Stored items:
== == ==

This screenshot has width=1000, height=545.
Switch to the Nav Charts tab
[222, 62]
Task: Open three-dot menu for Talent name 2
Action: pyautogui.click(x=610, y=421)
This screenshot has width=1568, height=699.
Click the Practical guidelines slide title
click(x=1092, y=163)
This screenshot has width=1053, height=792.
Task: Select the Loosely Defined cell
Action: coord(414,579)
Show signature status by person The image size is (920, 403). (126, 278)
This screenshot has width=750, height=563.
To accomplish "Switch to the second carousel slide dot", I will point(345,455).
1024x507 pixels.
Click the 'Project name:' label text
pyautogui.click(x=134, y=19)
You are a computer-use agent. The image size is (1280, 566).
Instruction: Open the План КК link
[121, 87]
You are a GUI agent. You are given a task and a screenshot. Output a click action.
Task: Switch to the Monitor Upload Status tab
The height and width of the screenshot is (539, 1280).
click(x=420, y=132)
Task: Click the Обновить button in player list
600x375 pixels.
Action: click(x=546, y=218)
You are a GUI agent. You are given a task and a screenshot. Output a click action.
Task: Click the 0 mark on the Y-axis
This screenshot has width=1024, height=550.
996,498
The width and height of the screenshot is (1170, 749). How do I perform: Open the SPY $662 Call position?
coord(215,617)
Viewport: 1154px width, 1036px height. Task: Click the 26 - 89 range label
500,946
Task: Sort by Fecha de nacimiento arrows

== == ==

Instructions to follow:
Copy every record verbatim.

Solved exercise:
This screenshot has width=1000, height=545.
Switch to the Nav Charts tab
[222, 62]
Task: Open three-dot menu for Talent name 2
Action: pyautogui.click(x=610, y=421)
This screenshot has width=1568, height=699.
Click the Practical guidelines slide title
click(x=1092, y=163)
This screenshot has width=1053, height=792.
Task: Select the Loosely Defined cell
Action: coord(414,579)
Show signature status by person The image size is (920, 403). (126, 278)
This screenshot has width=750, height=563.
To accomplish "Switch to the second carousel slide dot", I will point(345,455).
1024x507 pixels.
Click the 'Project name:' label text
pyautogui.click(x=134, y=19)
You are a computer-use agent. The image size is (1280, 566).
Instruction: Open the План КК link
[121, 87]
You are a GUI agent. You are given a task and a screenshot. Output a click action.
Task: Switch to the Monitor Upload Status tab
The height and width of the screenshot is (539, 1280).
click(x=420, y=132)
Task: Click the Обновить button in player list
600x375 pixels.
Action: click(x=546, y=218)
You are a GUI agent. You are given a task and a screenshot. Output a click action.
Task: Click the 0 mark on the Y-axis
This screenshot has width=1024, height=550.
996,498
The width and height of the screenshot is (1170, 749). How do I perform: Open the SPY $662 Call position?
coord(215,617)
Viewport: 1154px width, 1036px height. Task: Click the 26 - 89 range label
500,946
Task: Sort by Fecha de nacimiento arrows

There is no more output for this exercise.